#### [Records supplied]
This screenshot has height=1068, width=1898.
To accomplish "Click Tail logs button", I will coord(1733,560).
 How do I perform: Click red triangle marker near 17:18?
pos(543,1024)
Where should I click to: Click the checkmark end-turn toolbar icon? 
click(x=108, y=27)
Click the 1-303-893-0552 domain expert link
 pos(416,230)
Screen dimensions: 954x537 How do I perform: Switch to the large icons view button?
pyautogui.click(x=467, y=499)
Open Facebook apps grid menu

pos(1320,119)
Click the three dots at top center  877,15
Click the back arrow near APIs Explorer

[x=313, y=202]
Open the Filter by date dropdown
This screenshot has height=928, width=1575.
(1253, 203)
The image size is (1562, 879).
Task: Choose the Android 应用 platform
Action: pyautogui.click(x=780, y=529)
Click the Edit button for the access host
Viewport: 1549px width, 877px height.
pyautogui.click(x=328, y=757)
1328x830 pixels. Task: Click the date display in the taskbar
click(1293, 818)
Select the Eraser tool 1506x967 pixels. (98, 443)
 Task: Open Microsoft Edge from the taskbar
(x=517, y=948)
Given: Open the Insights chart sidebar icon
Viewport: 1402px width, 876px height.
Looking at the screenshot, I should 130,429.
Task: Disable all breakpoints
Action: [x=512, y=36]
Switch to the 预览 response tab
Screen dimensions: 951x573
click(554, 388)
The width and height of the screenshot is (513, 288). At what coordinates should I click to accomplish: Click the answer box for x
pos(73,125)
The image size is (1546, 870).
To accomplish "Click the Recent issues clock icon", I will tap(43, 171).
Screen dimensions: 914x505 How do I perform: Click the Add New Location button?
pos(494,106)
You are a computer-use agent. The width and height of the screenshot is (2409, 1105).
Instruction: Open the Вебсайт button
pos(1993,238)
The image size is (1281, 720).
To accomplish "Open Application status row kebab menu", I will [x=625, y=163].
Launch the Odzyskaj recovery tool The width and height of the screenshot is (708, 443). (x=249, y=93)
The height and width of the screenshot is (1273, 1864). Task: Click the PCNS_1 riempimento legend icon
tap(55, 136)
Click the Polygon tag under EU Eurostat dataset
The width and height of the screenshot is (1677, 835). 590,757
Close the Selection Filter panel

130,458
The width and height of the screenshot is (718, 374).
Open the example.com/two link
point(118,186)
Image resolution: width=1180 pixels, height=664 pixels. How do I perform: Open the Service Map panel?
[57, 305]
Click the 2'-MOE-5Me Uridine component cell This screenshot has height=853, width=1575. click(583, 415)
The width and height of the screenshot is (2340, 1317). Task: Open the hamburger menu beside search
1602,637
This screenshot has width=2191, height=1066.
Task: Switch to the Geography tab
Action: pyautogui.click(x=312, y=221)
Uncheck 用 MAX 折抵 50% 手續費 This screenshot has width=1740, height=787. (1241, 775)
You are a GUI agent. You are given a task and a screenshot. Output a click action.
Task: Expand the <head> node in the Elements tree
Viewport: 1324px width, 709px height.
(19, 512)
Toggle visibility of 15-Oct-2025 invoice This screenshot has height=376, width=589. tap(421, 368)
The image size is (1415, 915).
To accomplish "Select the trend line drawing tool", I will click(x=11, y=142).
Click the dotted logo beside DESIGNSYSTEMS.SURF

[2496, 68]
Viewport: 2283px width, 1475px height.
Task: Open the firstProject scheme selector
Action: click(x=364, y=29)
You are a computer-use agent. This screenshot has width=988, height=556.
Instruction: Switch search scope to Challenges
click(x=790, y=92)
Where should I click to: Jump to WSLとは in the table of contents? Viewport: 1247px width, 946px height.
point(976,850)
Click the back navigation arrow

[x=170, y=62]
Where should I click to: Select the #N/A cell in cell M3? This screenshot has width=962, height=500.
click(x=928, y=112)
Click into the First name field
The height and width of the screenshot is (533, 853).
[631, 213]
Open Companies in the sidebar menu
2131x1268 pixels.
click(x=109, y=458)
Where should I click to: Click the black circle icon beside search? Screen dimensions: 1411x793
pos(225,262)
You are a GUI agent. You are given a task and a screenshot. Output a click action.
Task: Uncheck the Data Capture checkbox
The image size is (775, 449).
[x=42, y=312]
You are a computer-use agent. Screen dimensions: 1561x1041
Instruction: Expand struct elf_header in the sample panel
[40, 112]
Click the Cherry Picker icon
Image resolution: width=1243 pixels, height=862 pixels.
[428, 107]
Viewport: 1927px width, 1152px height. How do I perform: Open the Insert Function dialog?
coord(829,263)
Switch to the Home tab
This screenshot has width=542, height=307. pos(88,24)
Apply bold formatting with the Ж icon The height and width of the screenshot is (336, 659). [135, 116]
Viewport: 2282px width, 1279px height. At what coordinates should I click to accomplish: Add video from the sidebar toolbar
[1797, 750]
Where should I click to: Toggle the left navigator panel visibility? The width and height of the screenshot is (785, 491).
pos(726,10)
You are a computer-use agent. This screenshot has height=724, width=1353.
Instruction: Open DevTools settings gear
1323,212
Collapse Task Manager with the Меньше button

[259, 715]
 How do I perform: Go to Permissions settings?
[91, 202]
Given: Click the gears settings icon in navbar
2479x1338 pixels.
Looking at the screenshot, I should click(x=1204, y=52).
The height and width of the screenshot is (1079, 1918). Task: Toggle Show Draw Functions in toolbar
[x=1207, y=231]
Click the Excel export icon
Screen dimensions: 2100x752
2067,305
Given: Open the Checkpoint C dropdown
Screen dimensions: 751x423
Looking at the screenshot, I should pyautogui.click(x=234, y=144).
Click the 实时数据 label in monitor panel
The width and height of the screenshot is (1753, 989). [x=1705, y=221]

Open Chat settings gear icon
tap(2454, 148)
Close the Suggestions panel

#### [Exercise objective]
The lines to return are those in the entries above that hold "will".

#### [Output of the task]
To accomplish "Click Tail logs button", I will coord(1733,560).
To accomplish "Click the Recent issues clock icon", I will tap(43, 171).
To accomplish "Open Application status row kebab menu", I will [x=625, y=163].
To accomplish "Select the trend line drawing tool", I will click(x=11, y=142).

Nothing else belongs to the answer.